Multa rescisória gera impacto relevante
Segundo informações do jornalista Bruno Andrade, a rescisão contratual do treinador gira em torno de R$ 6 milhões. Esse valor corresponde a aproximadamente três meses de salários, incluindo não apenas o técnico, mas toda a sua comissão técnica. Embora esse modelo seja comum no futebol brasileiro, o impacto no orçamento do clube é significativo, especialmente em um cenário que já exige ajustes e reorganização interna.
Esse tipo de despesa inesperada pode comprometer parte do planejamento financeiro da temporada. Afinal, além de lidar com a saída do treinador, o Corinthians também precisará investir na contratação de um substituto, o que pode gerar custos adicionais com salários, bônus e eventuais luvas.
Modelo brasileiro difere do europeu
Diferentemente do que ocorre em muitos clubes europeus, onde a quebra de contrato costuma obrigar o pagamento integral até o fim do vínculo, o futebol brasileiro adota uma abordagem mais flexível. Em geral, as partes estabelecem previamente uma multa baseada em alguns meses de salário, o que reduz parcialmente os riscos financeiros para os clubes.
No caso de Dorival Júnior, a cláusula de três salários segue exatamente esse padrão nacional. Ainda assim, mesmo sendo um modelo considerado “mais leve”, os valores continuam elevados quando somados os custos de toda a equipe técnica. Isso mostra como decisões esportivas podem ter reflexos diretos nas finanças, exigindo planejamento cuidadoso por parte da gestão.
Comissão técnica amplia os custos
Um dos fatores que contribuem para o valor elevado da rescisão é a inclusão de todos os membros da comissão técnica no acordo. Ou seja, o Corinthians não precisa pagar apenas os vencimentos de Dorival, mas também de seus auxiliares, preparadores e demais profissionais que trabalhavam ao seu lado.

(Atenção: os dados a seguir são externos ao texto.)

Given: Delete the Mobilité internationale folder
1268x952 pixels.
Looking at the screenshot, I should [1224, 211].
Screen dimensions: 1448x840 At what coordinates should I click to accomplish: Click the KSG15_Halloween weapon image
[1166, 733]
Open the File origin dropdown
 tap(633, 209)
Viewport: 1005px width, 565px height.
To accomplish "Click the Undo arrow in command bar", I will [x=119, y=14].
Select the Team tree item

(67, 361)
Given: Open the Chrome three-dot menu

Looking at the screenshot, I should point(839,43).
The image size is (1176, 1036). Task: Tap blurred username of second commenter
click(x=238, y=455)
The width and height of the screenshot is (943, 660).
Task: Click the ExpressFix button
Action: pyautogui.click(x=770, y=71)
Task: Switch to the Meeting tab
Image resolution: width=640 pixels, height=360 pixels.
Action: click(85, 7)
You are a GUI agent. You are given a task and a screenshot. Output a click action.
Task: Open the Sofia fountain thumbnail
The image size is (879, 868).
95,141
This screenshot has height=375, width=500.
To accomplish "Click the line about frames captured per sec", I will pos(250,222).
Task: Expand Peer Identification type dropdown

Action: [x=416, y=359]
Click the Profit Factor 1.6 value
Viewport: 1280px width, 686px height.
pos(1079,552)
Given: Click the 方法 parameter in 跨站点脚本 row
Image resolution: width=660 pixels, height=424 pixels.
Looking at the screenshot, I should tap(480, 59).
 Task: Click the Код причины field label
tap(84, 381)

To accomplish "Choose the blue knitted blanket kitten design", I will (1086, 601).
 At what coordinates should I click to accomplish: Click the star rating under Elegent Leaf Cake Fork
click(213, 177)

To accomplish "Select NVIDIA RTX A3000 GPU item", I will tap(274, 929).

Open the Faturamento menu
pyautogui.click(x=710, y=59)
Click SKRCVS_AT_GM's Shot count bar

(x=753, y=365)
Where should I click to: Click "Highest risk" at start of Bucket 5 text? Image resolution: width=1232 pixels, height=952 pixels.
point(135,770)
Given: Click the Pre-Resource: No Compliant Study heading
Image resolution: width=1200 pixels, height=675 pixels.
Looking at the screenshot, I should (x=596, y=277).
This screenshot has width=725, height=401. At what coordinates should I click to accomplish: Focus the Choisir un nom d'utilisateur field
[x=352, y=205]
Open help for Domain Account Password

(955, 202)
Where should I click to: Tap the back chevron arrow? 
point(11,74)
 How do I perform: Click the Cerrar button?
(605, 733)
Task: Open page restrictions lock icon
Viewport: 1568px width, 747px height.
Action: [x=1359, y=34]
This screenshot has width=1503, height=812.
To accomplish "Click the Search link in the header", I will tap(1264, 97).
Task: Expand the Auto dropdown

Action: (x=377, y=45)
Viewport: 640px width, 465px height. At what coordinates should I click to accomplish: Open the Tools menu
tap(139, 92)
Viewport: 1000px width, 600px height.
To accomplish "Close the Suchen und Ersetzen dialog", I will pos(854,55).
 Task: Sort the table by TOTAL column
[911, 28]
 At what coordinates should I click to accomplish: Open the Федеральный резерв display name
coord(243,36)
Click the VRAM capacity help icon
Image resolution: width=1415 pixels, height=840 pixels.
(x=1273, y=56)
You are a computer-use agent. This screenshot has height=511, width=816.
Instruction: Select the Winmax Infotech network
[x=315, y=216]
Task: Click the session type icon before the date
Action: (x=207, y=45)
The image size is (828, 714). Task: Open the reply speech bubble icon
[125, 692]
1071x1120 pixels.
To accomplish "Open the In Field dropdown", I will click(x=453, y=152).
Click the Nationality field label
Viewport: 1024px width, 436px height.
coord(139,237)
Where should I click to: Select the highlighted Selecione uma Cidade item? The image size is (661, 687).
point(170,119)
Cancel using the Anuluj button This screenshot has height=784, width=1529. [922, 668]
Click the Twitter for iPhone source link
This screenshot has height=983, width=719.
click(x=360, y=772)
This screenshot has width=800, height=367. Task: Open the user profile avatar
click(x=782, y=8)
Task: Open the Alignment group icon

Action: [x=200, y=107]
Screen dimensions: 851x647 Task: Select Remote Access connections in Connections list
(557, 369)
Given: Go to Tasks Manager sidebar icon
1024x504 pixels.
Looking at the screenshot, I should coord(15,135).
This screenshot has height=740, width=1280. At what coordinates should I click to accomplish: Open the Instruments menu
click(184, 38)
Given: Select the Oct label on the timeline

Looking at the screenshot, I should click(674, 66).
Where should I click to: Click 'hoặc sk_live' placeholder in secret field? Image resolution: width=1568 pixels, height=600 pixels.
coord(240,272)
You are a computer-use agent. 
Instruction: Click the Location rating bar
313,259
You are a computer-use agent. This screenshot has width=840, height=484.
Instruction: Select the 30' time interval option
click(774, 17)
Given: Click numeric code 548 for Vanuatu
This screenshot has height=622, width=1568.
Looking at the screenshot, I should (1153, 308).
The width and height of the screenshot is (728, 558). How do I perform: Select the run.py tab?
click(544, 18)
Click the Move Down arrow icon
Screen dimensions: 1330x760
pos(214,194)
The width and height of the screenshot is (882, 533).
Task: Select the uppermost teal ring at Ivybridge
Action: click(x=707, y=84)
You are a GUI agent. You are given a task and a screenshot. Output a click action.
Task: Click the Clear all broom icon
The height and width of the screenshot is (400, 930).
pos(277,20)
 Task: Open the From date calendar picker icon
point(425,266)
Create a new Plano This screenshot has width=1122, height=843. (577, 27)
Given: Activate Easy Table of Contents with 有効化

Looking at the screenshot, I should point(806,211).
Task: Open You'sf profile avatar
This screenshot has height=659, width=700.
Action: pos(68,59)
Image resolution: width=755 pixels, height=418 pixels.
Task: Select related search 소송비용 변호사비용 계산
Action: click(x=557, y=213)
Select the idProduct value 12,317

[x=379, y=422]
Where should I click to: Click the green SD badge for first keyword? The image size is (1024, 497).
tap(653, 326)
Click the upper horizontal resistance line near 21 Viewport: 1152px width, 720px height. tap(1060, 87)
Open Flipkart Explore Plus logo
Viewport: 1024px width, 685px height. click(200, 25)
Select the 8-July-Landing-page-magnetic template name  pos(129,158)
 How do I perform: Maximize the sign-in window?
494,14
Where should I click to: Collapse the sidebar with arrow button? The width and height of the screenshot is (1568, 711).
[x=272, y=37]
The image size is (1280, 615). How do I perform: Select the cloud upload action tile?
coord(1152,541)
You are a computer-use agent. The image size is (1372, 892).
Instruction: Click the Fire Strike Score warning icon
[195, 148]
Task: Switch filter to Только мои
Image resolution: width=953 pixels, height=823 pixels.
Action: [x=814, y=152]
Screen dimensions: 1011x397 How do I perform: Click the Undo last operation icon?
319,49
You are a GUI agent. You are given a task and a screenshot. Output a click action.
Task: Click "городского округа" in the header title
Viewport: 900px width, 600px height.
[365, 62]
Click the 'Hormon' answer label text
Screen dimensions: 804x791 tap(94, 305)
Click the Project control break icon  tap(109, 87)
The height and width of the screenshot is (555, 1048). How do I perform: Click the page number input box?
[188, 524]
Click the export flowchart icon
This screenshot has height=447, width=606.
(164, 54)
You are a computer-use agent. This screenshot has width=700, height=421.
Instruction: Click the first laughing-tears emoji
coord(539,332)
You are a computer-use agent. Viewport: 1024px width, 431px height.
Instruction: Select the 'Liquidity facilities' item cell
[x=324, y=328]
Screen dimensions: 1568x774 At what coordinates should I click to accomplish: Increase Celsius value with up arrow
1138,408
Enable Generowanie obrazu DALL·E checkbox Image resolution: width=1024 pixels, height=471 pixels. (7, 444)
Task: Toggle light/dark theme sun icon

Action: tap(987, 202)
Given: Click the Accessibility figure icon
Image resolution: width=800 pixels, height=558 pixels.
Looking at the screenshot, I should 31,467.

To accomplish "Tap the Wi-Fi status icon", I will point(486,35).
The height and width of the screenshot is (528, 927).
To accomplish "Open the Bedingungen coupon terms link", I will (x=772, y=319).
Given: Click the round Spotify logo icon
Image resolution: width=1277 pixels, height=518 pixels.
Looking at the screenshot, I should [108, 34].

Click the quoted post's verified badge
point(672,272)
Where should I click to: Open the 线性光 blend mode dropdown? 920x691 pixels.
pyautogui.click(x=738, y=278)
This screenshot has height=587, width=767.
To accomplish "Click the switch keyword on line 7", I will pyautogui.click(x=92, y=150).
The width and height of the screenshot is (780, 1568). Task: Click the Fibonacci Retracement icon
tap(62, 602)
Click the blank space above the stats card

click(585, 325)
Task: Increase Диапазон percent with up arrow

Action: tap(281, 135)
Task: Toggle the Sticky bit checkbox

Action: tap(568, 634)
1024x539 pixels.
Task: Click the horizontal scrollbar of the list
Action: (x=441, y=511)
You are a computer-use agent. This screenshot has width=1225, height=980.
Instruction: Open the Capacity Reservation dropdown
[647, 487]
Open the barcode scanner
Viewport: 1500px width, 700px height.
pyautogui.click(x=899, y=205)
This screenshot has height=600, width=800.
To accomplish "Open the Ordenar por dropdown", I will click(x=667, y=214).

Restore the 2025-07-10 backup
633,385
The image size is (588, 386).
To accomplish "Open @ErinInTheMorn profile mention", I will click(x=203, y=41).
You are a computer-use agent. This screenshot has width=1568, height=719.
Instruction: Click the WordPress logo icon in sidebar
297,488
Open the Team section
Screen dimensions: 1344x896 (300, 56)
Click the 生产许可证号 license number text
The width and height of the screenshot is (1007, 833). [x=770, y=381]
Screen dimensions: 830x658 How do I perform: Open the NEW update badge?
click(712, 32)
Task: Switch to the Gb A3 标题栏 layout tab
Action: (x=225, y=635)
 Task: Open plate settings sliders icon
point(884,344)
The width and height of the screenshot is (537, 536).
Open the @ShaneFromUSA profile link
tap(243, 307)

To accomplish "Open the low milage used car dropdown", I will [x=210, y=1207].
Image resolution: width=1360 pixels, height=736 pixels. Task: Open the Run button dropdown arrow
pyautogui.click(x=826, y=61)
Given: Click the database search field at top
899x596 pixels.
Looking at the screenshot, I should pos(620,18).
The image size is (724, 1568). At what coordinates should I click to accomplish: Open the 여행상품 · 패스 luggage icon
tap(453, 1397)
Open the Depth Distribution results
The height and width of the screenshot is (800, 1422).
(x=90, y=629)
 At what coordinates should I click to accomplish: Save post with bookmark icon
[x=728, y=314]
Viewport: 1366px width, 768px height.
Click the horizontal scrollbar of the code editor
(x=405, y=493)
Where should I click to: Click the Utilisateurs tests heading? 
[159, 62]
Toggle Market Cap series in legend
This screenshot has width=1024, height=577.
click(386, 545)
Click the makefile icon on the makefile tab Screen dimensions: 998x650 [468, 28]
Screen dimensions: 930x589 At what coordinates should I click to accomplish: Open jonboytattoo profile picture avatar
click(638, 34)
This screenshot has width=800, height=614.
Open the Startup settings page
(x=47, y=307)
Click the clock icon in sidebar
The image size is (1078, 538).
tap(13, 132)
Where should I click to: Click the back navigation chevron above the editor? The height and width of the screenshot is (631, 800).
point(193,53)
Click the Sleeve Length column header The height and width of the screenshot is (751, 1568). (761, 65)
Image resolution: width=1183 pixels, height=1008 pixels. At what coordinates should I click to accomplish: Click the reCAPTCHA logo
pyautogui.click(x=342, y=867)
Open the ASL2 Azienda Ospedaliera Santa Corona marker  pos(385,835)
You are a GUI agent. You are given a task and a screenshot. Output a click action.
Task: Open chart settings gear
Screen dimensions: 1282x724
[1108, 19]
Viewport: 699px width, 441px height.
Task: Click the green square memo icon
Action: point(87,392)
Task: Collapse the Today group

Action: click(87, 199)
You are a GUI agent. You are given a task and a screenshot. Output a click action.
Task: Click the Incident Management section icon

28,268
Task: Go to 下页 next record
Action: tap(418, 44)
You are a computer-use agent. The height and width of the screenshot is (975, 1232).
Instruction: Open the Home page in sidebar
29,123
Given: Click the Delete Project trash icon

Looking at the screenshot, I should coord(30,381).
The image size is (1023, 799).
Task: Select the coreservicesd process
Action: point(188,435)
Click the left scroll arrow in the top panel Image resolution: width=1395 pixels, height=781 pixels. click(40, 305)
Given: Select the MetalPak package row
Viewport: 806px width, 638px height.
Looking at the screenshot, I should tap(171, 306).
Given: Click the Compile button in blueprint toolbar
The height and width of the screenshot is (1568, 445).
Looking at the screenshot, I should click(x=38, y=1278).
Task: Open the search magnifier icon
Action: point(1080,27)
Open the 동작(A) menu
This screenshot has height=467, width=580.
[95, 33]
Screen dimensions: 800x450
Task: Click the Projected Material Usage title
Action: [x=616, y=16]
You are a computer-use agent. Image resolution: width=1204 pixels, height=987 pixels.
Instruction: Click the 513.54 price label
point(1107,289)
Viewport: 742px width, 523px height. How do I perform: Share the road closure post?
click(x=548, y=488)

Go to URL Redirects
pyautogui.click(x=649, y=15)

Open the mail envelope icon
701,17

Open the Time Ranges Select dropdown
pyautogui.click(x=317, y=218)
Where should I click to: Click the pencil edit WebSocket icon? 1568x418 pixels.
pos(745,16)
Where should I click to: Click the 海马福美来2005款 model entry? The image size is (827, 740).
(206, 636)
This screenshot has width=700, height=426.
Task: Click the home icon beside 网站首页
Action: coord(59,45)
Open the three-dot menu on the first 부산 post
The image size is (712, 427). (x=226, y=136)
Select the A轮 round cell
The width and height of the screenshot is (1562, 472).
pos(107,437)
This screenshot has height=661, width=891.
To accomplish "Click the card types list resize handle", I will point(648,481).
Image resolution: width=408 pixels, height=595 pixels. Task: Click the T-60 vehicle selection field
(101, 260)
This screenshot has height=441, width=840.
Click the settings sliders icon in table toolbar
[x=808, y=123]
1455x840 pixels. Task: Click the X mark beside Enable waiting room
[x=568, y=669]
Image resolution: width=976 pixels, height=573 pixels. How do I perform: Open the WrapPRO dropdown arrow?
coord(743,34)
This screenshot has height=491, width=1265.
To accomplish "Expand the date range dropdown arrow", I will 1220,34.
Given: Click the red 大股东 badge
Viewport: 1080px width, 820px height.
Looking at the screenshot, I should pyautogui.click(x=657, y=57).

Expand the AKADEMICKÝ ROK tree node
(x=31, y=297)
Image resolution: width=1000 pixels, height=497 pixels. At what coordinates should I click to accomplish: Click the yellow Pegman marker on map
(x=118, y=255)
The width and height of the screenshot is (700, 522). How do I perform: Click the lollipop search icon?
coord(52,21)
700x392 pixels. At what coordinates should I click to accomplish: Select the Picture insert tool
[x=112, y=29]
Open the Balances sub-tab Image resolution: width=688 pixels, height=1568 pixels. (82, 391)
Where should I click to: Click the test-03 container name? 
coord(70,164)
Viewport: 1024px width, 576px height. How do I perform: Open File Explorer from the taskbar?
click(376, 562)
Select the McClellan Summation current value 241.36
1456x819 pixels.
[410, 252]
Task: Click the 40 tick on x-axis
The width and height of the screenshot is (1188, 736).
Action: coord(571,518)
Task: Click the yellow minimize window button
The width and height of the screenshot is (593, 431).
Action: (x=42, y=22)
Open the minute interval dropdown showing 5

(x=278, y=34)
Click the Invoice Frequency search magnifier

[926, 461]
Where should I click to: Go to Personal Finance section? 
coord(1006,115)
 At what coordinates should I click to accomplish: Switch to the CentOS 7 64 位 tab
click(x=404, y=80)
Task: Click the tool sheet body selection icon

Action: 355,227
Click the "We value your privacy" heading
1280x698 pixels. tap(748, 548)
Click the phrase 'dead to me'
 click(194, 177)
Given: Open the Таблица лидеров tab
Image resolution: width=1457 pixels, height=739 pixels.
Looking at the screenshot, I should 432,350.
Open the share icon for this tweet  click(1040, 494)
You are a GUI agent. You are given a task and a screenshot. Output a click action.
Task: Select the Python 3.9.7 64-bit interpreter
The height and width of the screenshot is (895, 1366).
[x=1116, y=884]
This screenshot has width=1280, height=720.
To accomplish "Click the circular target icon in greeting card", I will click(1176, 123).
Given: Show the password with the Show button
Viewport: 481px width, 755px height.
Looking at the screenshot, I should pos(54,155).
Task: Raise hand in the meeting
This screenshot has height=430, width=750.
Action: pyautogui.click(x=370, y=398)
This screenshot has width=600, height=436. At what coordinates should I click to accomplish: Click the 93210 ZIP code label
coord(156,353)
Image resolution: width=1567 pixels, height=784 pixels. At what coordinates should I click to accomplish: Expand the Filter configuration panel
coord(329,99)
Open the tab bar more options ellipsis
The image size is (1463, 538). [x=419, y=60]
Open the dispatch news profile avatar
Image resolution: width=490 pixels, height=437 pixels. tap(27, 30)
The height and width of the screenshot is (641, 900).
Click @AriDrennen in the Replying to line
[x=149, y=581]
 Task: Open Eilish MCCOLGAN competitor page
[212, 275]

Essa prática é comum no futebol, já que treinadores raramente atuam sozinhos e costumam levar suas equipes completas para os clubes. No entanto, em momentos de demissão, isso acaba aumentando consideravelmente o valor total da multa, tornando a decisão ainda mais delicada do ponto de vista financeiro.
Resolução contratual é passo essencial
Antes de anunciar oficialmente um novo treinador, o Corinthians precisa resolver todas as pendências contratuais com Dorival Júnior. Esse processo envolve um acordo formal entre as partes e pode ocorrer de diferentes formas. O clube pode optar por pagar integralmente o valor previsto ou tentar negociar condições alternativas, como parcelamentos ou até mesmo uma redução do montante.
No entanto, qualquer mudança depende da aprovação do treinador, o que torna a negociação um ponto-chave nesse processo. Sem essa definição, o clube fica impedido de avançar de maneira definitiva na contratação de um substituto.
Dessa forma, a saída de Dorival evidencia como decisões dentro de campo estão diretamente ligadas à gestão financeira. O Corinthians, além de buscar uma solução esportiva urgente, também precisa equilibrar suas contas para evitar que mudanças no comando técnico tragam consequências ainda mais profundas ao longo da temporada.